The Word on the Street

At this stage of the proceedings, other than the federal government, it’s not looking like a great many employers are electing to defer employee social security. A recent Ernst & Young informal anonymous survey of employers to gauge their interest in the payroll tax deferral program, revealed the following. Of the 420 total responses:

  • 203 employers (48.33%) indicated they wouldn’t be participating in the program
  • 209 employers (49.76%) stated they were waiting on additional IRS guidance before deciding
  • The remaining eight employers (1.91%) said they would pursue deferral, but not by 9/1/20.

What is Not Known

There have been a lot of questions from employers on the mechanics of the payroll tax deferral.  A great many of these have not been answered by the IRS. If you are contemplating deferral, here are the issues which you should consider:

What Happens if an Employee Resigns (or is Terminated) prior to 12/31/20?

This is arguably the most popular question for employers. As previously discussed, Notice 2020-65 requires employers to withhold and pay previously deferred amounts during the period 1/1/21 through 4/30/21. If an employee leaves the company before 1/1/21, it would likely be difficult, if not impossible, to collect the tax from such an employee, particularly those that leave on bad terms. The IRS seemingly recognizes this with their statement in Notice 2020-65 that employers “may make arrangements to otherwise collect” the total applicable taxes from the employee. What some employers are considering is:

  • the collection of the tax from a final paycheck (which might include accrued vacation or other PTO), or
  • having employees sign a promissory note.

Before procedures such as these are initiated, it would be prudent for employers to consult with legal counsel to ensure that they follow state wage payment laws.

Are Employers Obligated to Advise Employees as to the Availability of the Deferral?

It is generally not common practice for employers to advise employees on the tax consequences of employment-related decisions. In the case of the payroll tax deferral however, it has been noted that many employers are at least notifying their employees as to whether they’re participating in the program. If you are an employer that has elected to send such a notification to all employees, take care not to speculate on potential future action by Congress.

Can Payroll Taxes be Deferred Retroactively?

+ + +

What this exercise asks:
1. In the payroll tax deferral article, which IRS notice requires employers to withhold and pay previously deferred amounts from 1/1/21 through 4/30/21?
2. Condense the paragraph of the payroll tax deferral article that begins "It is generally not common practice" into a short bulleted list that keeps its main facts.
3. Carry on the payroll tax deferral article, starting with the text that follows its last heading, "Can Payroll Taxes be Deferred Retroactively?"
Nothing in the listing is needed for this work.

+ + +

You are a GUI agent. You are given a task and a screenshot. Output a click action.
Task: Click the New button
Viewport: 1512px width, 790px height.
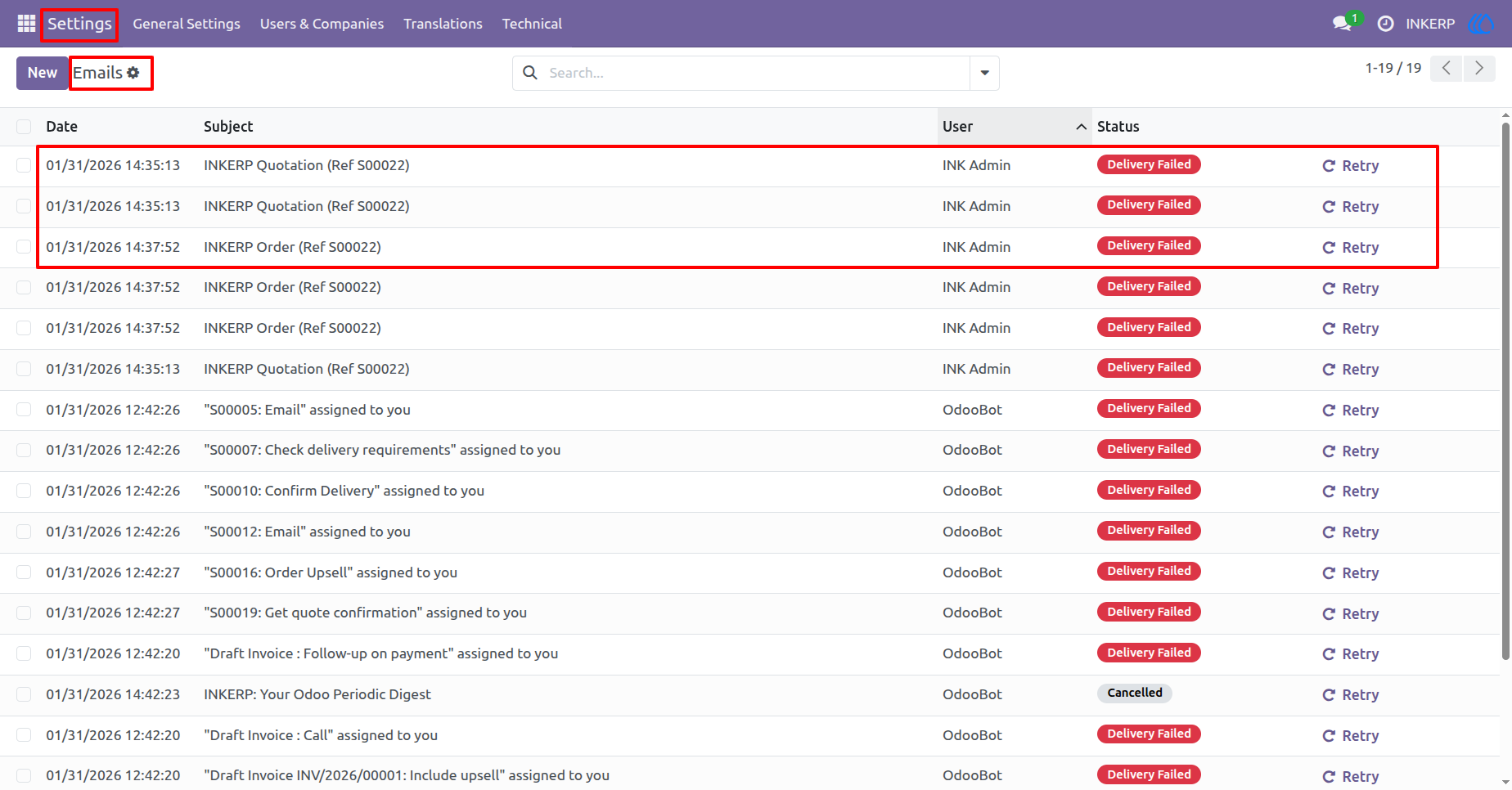click(43, 73)
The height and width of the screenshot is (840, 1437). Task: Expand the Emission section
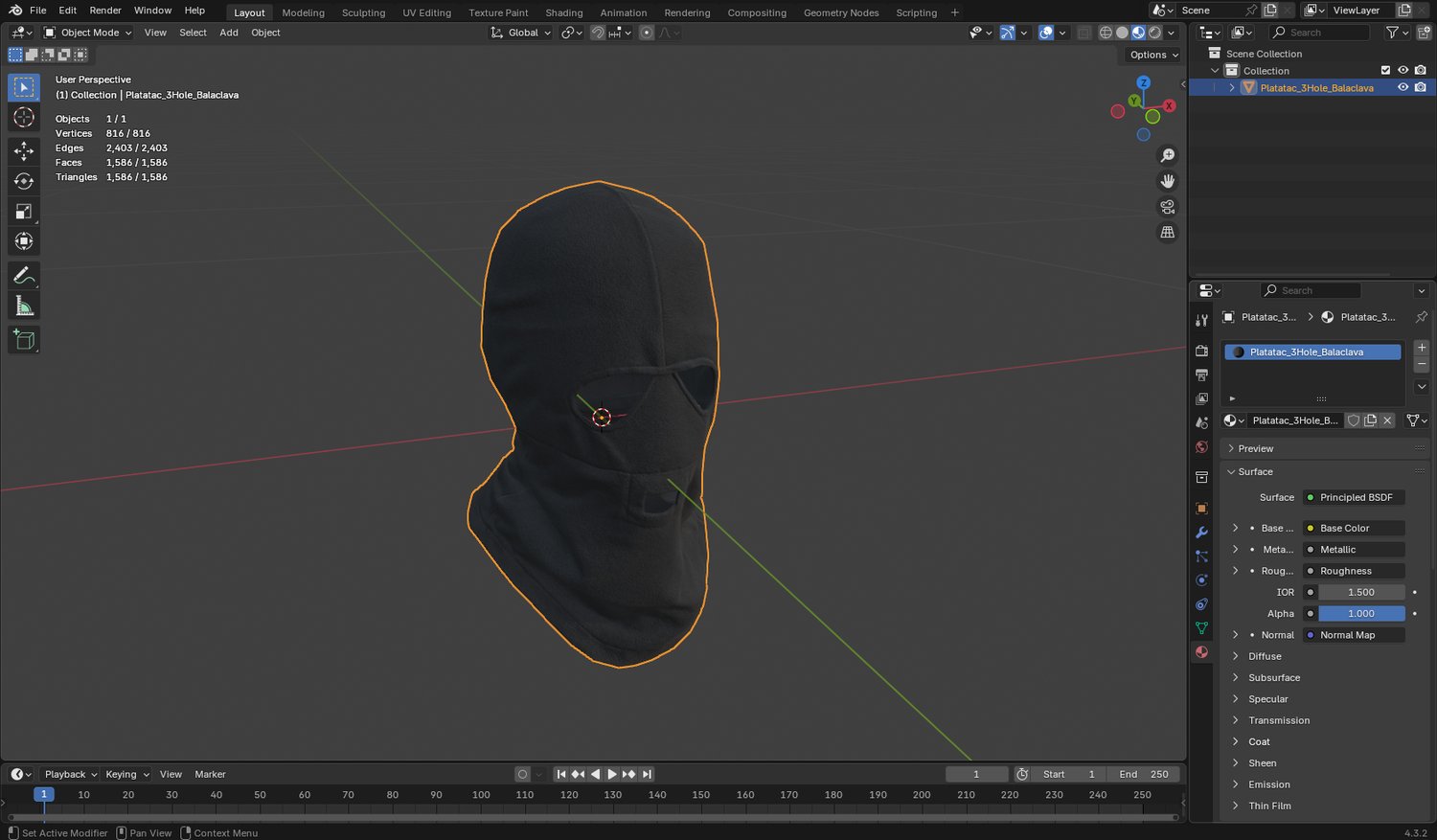click(1268, 784)
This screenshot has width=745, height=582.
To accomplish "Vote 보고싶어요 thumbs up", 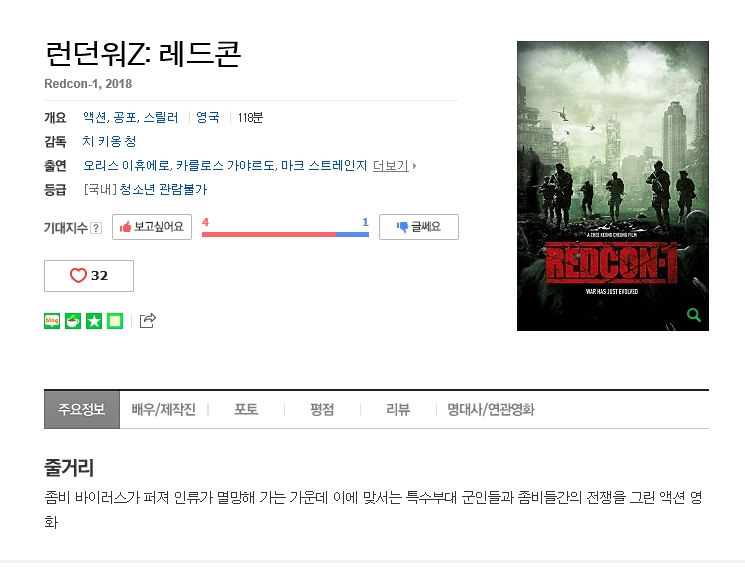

+ + +

Your responses:
1. Notice 2020-65.

2.
- Employers generally do not advise employees on the tax consequences of employment-related decisions.
- With the payroll tax deferral, many employers are at least telling employees whether they are participating in the program.
- Employers who send such a notice to all employees should avoid speculating about possible future action by Congress.

3.
While the “deferral period” started 9/1/20, many payroll vendors were unable to update their systems to account for deferral by that date.  While there has been no guidance from the IRS in this regard, employers should assume payroll tax deferral is done on a prospective basis.

What If the Tax Is Ultimately Forgiven, and Withholding was Not Deferred?

As previously discussed, employers are afforded great flexibility in determining how to implement the payroll tax deferral. They are able to defer for certain groups of employees, or require employees to consent before amounts are deferred. What about the scenario in which employee Social Security could have been deferred, but the employee decided not to?  Or the employee didn’t even have a choice because the employer didn’t offer it?  Would there be any obligations to those employees if Congress passes legislation to permanently forgive deferred amounts? That’s a big question mark and there’s no guarantee that such a bill will ever be passed.

How Will Form W-2 Reporting Be Affected, if At All?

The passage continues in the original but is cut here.